##### Text extract #####
According to Dave Lindorff, a Naval officer claims that “it would be simply impossible for those weapons to have been moved out of the storage bunker. He claims to know for a certainty that all nuclear weapons in the US arsenal are equipped with high-tech tags (“like they have at WalMart and Kmart only better”) that would instantly trigger alarms when the weapons are moved, unless they were deliberately disarmed.” .
Finally, the official investigation was disappointing since it vilified Air Force personnel, rather than leveling with the American public over the covert mission the B-52 was engaged in. Air Force personnel were either unfairly scapegoated for following classified orders directly from senior officials in the Bush administration; or were true American patriots refusing to follow illegal orders sanctioning a preemptive nuclear attack against Iran.
##### Supplied information #####
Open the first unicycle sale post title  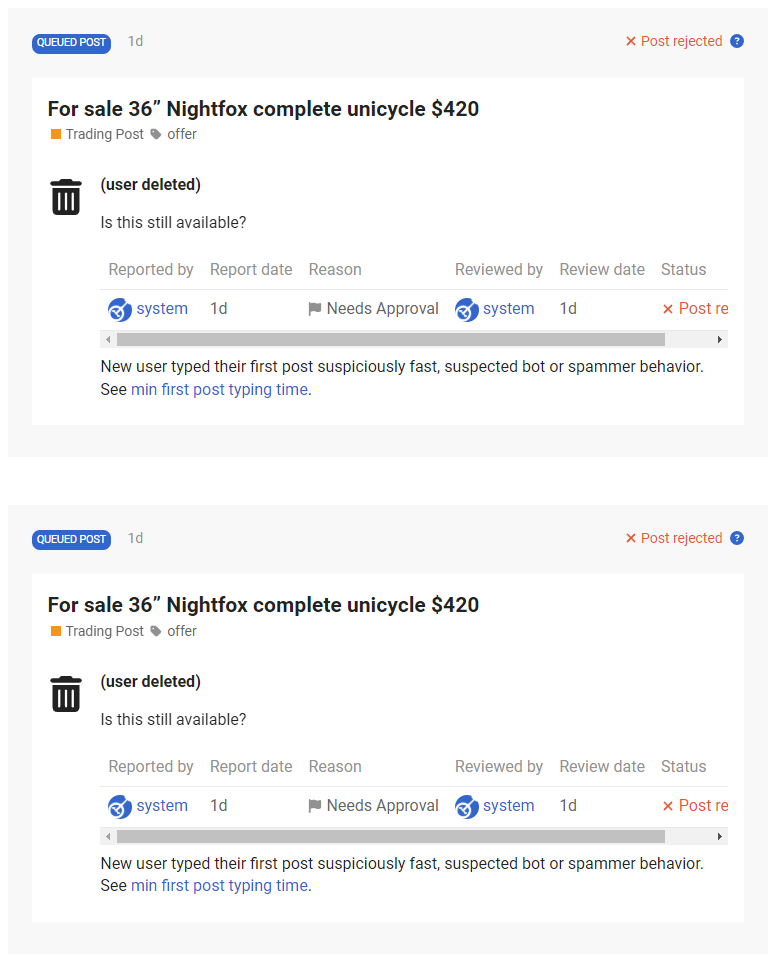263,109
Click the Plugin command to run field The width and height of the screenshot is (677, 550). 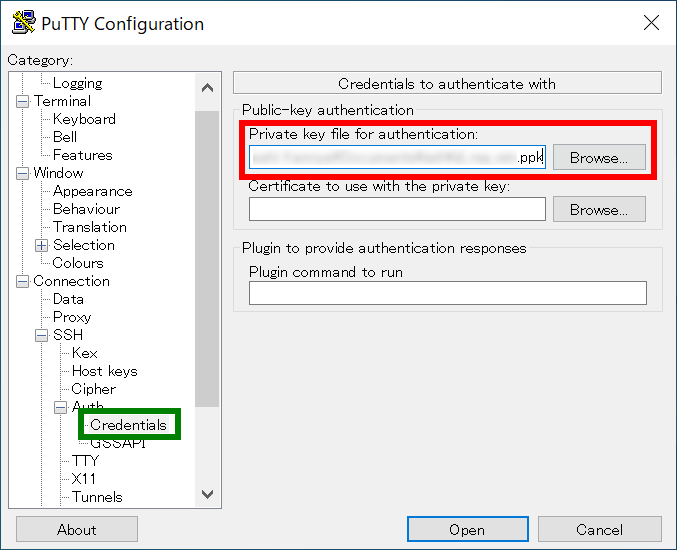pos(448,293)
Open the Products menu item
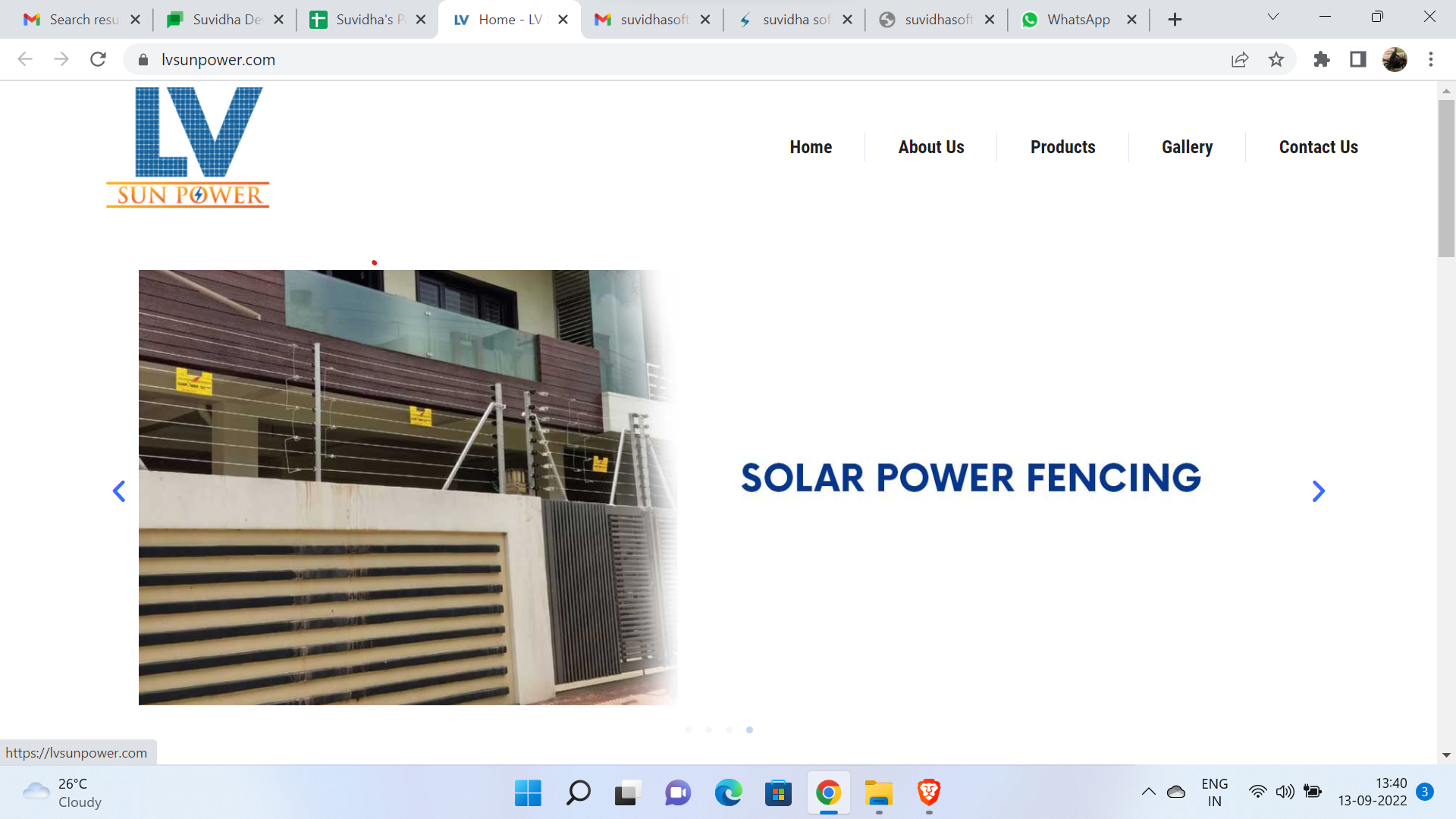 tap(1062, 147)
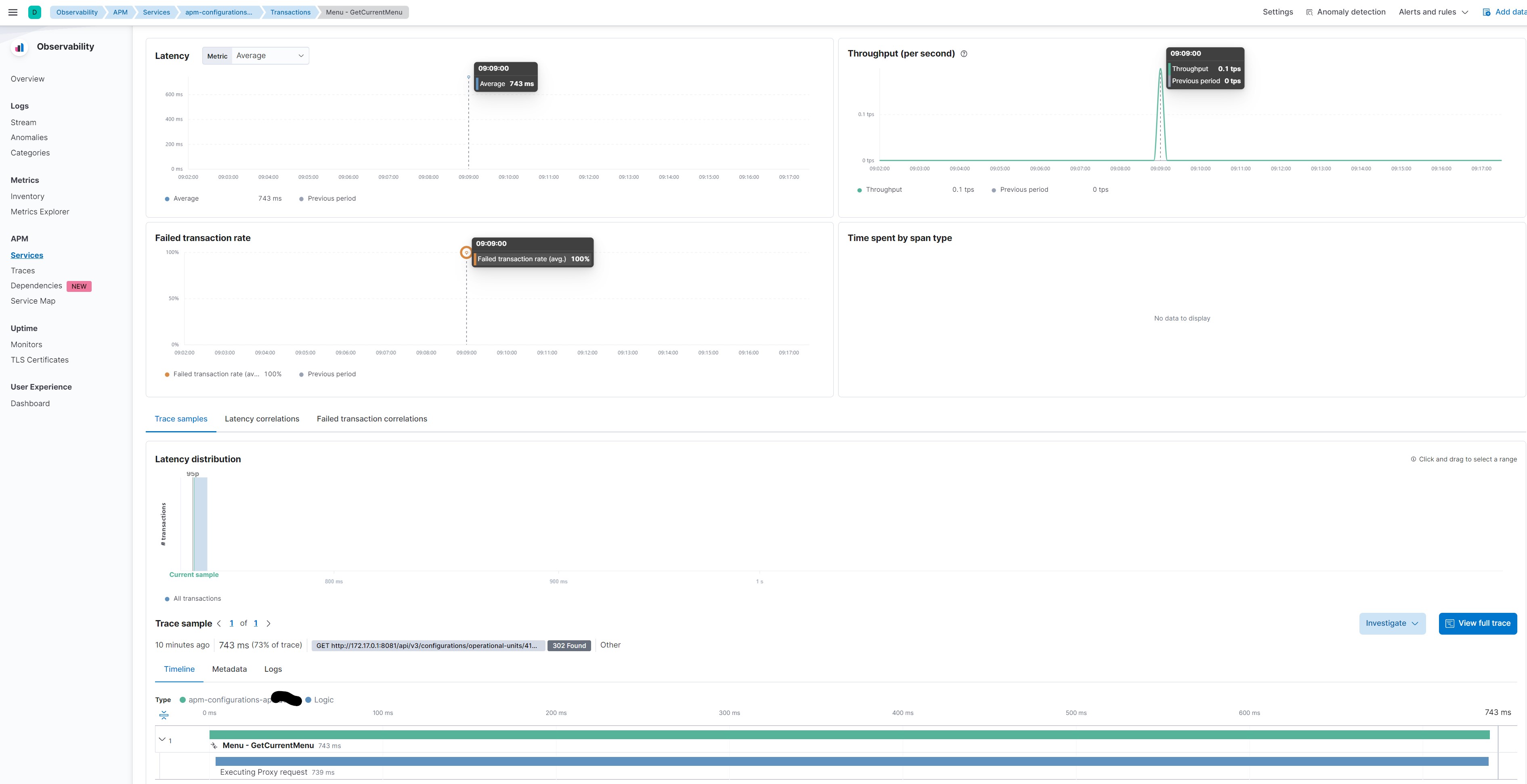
#####
> Goals
1: In the B-52 text, retype the passage that begins at the words "Finally, the official" and stops after "attack against Iran.".
2: In the B-52 text, what does the Naval officer say all nuclear weapons in the US arsenal are equipped with?
3: Summarize the B-52 text in two sentences.

> Answers for the tasks
1:
Finally, the official investigation was disappointing since it vilified Air Force personnel, rather than leveling with the American public over the covert mission the B-52 was engaged in. Air Force personnel were either unfairly scapegoated for following classified orders directly from senior officials in the Bush administration; or were true American patriots refusing to follow illegal orders sanctioning a preemptive nuclear attack against Iran.

2: High-tech tags that would instantly trigger alarms when the weapons are moved, unless they were deliberately disarmed.

3: A Naval officer cited by Dave Lindorff claims the weapons could not have been moved out of the storage bunker, because all US nuclear weapons carry high-tech tags that trigger alarms when moved unless deliberately disarmed. The text calls the official investigation disappointing for vilifying Air Force personnel instead of leveling with the public about the B-52's covert mission, and says those personnel were either scapegoated for following classified orders or were patriots refusing illegal orders for a preemptive nuclear attack against Iran.